Recorded data:
· · · ·
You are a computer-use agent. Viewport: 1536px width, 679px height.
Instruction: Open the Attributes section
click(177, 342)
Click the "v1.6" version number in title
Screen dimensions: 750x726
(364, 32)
· · · ·
What is asked ▸ Return every one of the entries above word for word, keeping each line as it appears.

The response ▸
You are a computer-use agent. Viewport: 1536px width, 679px height.
Instruction: Open the Attributes section
click(177, 342)
Click the "v1.6" version number in title
Screen dimensions: 750x726
(364, 32)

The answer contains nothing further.